Il gene FOXG1 codifica per un fattore di trascrizione, denominato Forkhead box protein G1, che viene espresso nel cervello fetale ed adulto e nei testicoli. La proteina interagisce con alcune molecole fondamentali per la regolazione della trascrizione, nello specifico con il repressore trascrizionale JARID1B e con la famiglia delle proteine Groucho che hanno il ruolo di corepressori globali della trascrizione. Questa funzione è di particolare importanza per le fasi precoci dello sviluppo del cervello. Come MeCP2 regola la trascrizione di alcuni geni legandosi indirettamente alle iston-deacetilasi e al DNA metilato (Ariani et al, 2008; Fisher and Caudy, 2008).

Questa proteina è importante durante lo sviluppo embrionale del cervello per la maturazione dei neuroni; si è dimostrato che se presente in quantità ridotta FoxG1 determina una prematura maturazione delle cellule nervose associata ad una riduzione delle dimensioni del telencefalo, (parte più esterna del cervello) e ad un’ipoplasia (limitato sviluppo) del corpo calloso osservato nelle pazienti. Recentemente è stato dimostrato in esperimenti su modelli animali che la proteina FoxG1 non solo è fondamentale per la maturazione embrionale del telencefalo, ma continua ad essere espressa anche nel cervello adulto. Alcuni esperimenti hanno evidenziato come nel cervello adulto di topo, l’espressione indotta di FoxG1 possa bloccare la morte delle cellule nervose ed al contrario la soppressione della sua espressione possa indurne la morte anche in cellule sane. Tali evidenze sostengono l’ipotesi che FoxG1 abbia un ruolo nella sopravvivenza neuronale dei neuroni adulti (Dastidar, 2011). Sempre recentemente è stato studiato il ruolo di FoxG1 a livello di una specifica regione del cervello, il giro dentato ippocampale, dimostrando come: la sua assenza promuova la neurogenesi di neuroni e delle cellule della glia, si produce un numero maggior numero di queste cellule che porta ad un’alterata organizzazione, viene a mancare la corretta stratificazione e come conseguenza si manifesta l’apoptosi (morte) delle cellule stesse.

 

forme-atipiche-nella-sindrome-di-rett-ruolo-di-cdkl5-e-foxg1-04Un ipotetico modello della funzione di Foxg1 nello sviluppo dell’ippocampo

 

La figura mostra un ipotetico modello della funzione di Foxg1 nello sviluppo dell’ippocampo (area del cervello) postnatale. In presenza di Foxg1, nel giro dentato, una regione del cervello che è rappresentativa dello sviluppo cerebrale, le cellule del sistema nervoso centrale e i precursori continuano a proliferare mantenendo un pool di progenitori normali mentre il corpo cellulare rimane in una regione precisa, strato sub granulare. In mancanza di Foxg1 questo strato viene con una notevole malformazione del giro dentato (Tian et al, 2012).

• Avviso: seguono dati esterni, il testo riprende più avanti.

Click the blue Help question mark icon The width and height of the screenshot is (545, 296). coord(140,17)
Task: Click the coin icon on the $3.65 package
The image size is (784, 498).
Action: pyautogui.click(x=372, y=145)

è importante osservare come l’identificazione di nuove proteine il cui deficit è alla base dello sviluppo di forme atipiche della sindrome di Rett ci permetta di capire meglio le relazioni tra le molecole che guidano la maturazione e lo sviluppo del cervello e che appaiono strettamente correlate. Ciò aggiunge nuovi tasselli per la comprensione dei processi che dal difetto genetico portano alla sintomatologia clinica delle pazienti, ed in futuro al miglioramento dei problemi delle piccole pazienti.